Ad essersi aggiudicata le due strutture, in disuso da anni, è Vulcano Shipyard, società pure di Palermo guidata dall’amministratore unico Antonino Adorno. Poche le informazioni disponibili on line sull’azienda, che però sembra essere riconducibile alla stessa famiglia Adorno cui fanno capo anche le società Adormare (attiva in vari campi, dalla cantieristica navale al trasporto marittimo) e Sicilship, avendo tutte e tre la sede allo stesso indirizzo.

Secondo quanto riferito dall’Ansa, la vendita si sarebbe conclusa a un importo pari alla metà di quello a base d’asta (che era di 3,077 milioni, di cui 1,036 per il bacino più piccolo e di 2,041 per quello più grande).

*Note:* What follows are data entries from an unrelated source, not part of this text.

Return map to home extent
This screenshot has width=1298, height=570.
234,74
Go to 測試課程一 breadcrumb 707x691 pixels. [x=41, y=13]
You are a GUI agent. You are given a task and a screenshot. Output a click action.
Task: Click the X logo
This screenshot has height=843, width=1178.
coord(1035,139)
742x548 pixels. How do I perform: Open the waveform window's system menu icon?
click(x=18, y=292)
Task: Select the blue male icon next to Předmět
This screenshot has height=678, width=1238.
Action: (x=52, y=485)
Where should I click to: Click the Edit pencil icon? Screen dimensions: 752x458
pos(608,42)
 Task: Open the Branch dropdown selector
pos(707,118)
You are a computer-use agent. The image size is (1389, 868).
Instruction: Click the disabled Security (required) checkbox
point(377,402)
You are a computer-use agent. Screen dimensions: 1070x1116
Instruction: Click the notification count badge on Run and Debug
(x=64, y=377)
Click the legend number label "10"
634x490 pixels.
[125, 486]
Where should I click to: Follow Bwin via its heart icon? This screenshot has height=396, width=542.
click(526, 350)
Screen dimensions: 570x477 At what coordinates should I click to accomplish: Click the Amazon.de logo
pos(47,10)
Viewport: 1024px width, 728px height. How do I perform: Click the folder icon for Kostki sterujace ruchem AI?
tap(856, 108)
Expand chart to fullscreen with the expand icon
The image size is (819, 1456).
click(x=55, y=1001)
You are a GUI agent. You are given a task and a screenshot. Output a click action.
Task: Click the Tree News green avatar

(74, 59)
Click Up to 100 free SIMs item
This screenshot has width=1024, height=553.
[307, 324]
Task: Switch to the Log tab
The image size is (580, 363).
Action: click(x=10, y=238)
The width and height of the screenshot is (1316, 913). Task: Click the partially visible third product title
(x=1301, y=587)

Resta da capire quali siano i piani di Vulcano Shipyard per i due bacini, considerato che i periti incaricati di valutarli allo scopo della vendita li avevano descritti come in stato “di degrado” (le condizioni del bacino più grande sono definite addirittura disastrose).

Entrato in servizio nel 1953, il più piccolo (19mila tpl) risulta infatti inattivo dal 2011, mentre il ‘collega’ da 52mila Tpl, solo di poco più giovane (essendo entrato in operatività nel 1957), è fermo dal 2008. Per entrambi la stessa perizia allegata al bando di gara consigliava la vendita per demolizione, non essendo più economicamente vantaggioso un loro eventuale recupero.

Dopo la firma del contratto, in ogni caso il nuovo proprietario Vulcano Shipyard dovrà rimuovere dallo specchio d’acqua del porto il bacino da 19 mila tonnellate entro 45 giorni e il più grande entro 75 giorni.